WORK INSTRUCTIONS: Retype the lines below exactly, from the one that contains "Image resolution: width=1512" through the last, and leave every picture out.

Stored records

# # #

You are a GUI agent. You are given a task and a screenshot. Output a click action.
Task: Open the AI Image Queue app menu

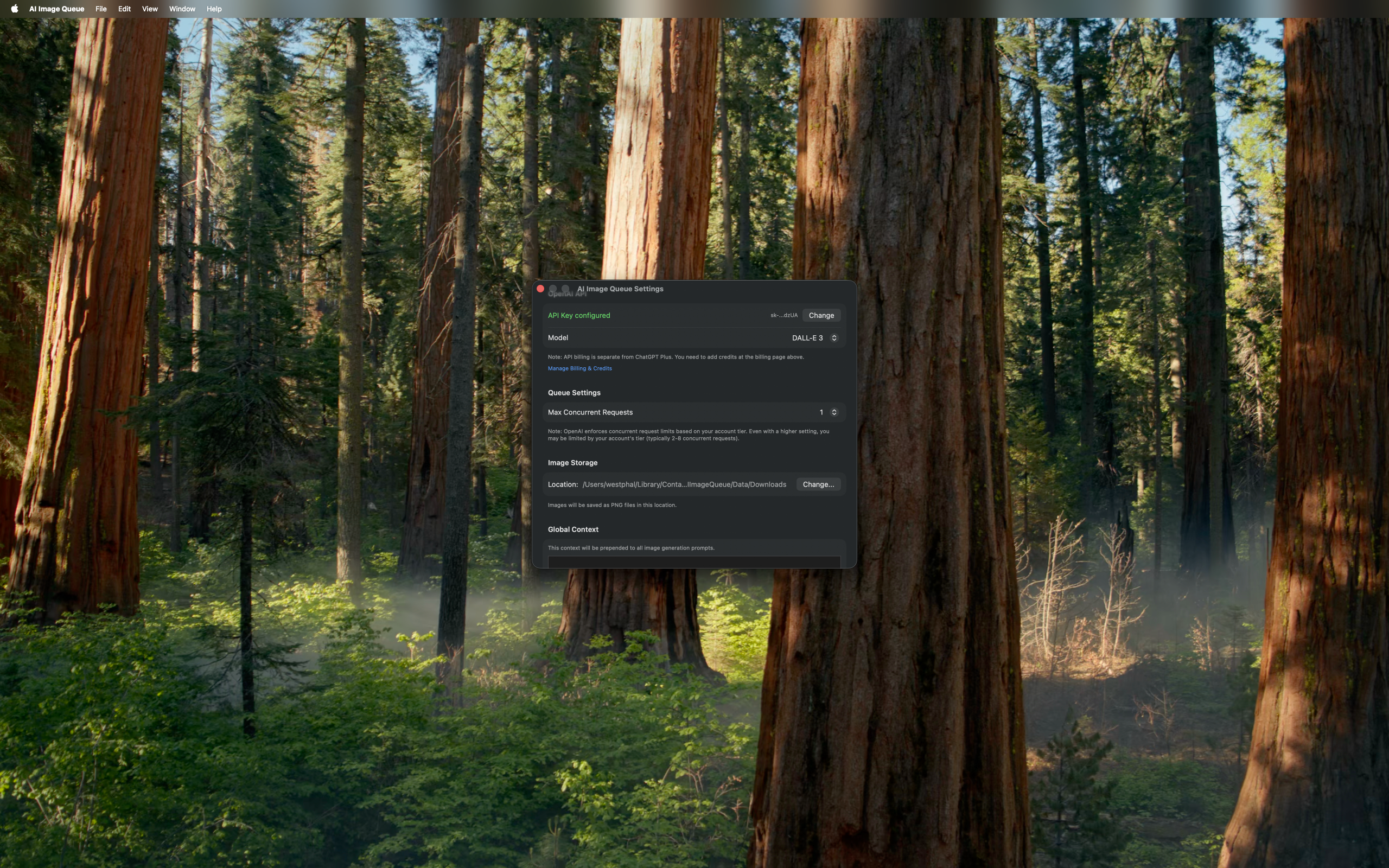pos(56,9)
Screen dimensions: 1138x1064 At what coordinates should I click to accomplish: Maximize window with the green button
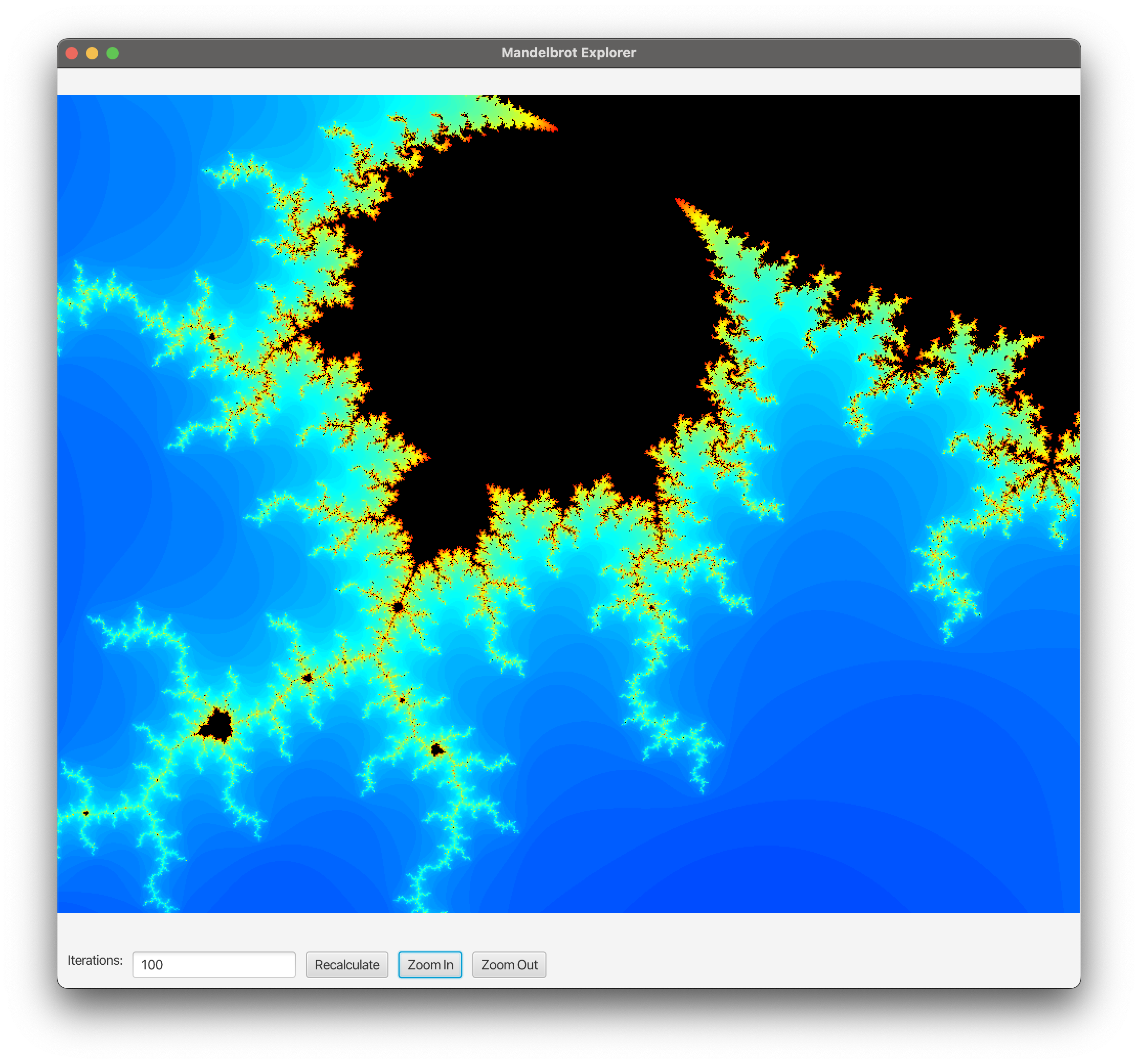click(x=113, y=53)
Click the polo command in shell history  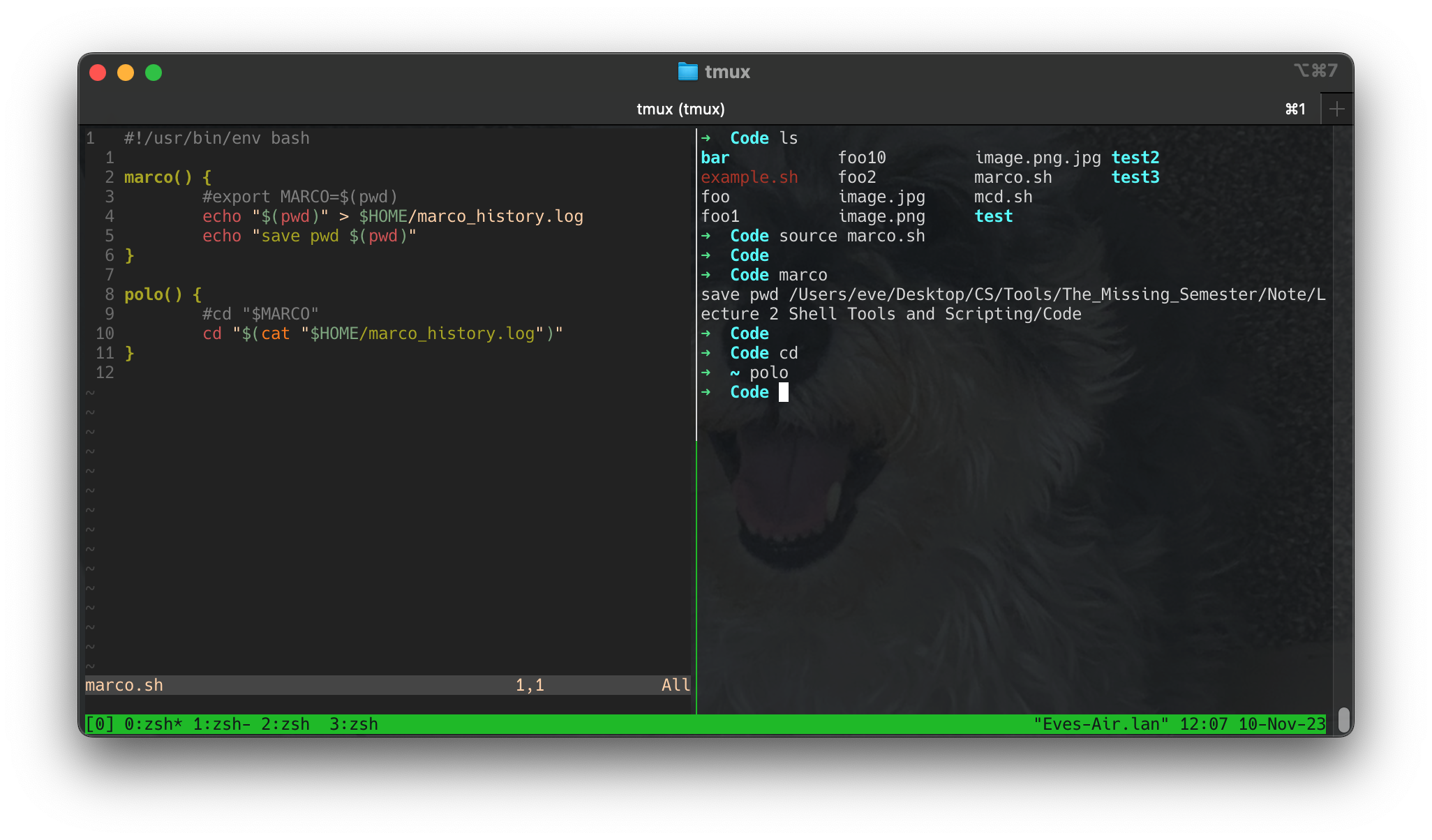[770, 373]
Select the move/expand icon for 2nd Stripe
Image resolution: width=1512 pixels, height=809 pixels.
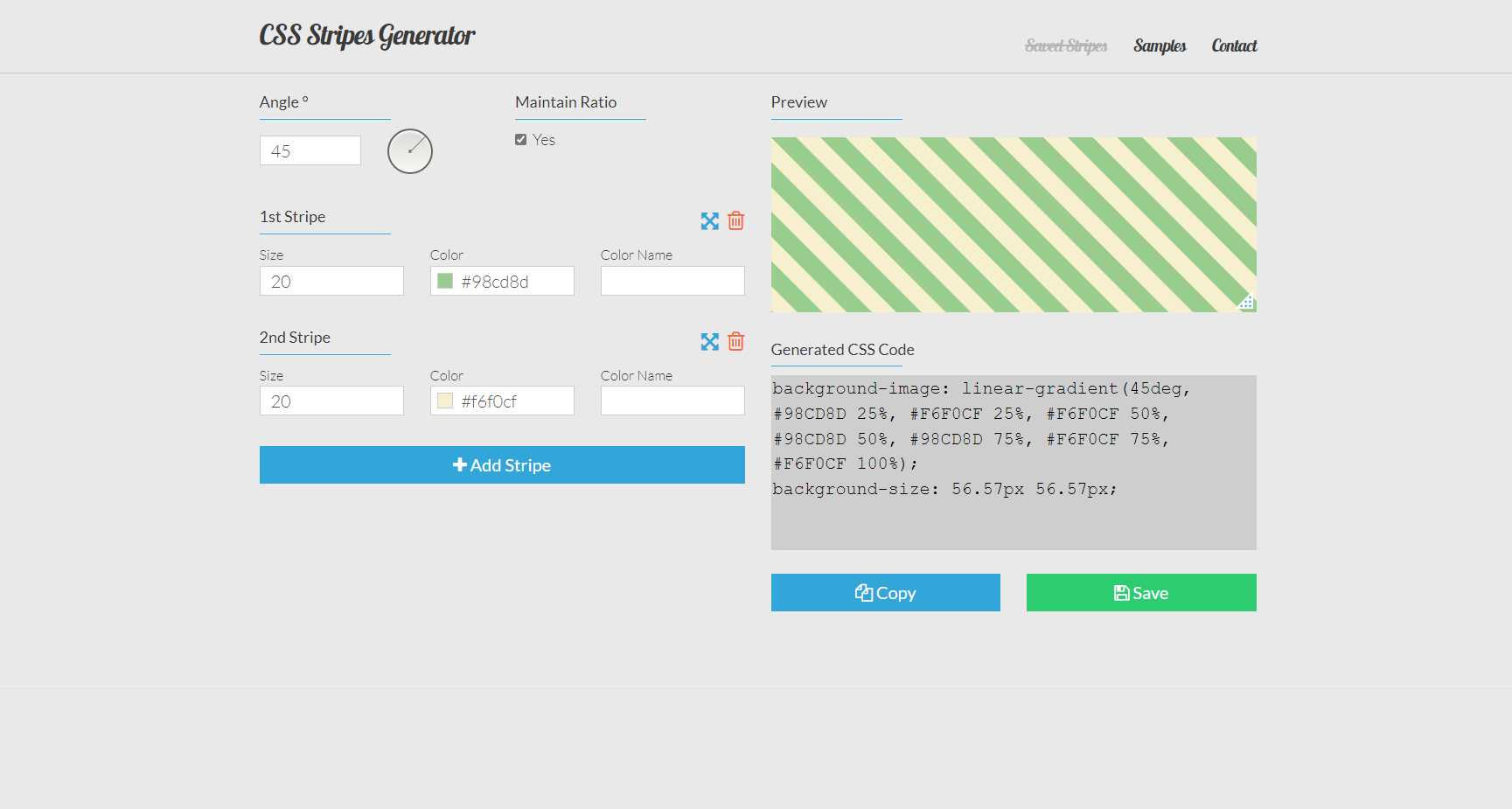tap(708, 341)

# # #

SOLVED PROBLEM:
Image resolution: width=1512 pixels, height=809 pixels.
tap(708, 341)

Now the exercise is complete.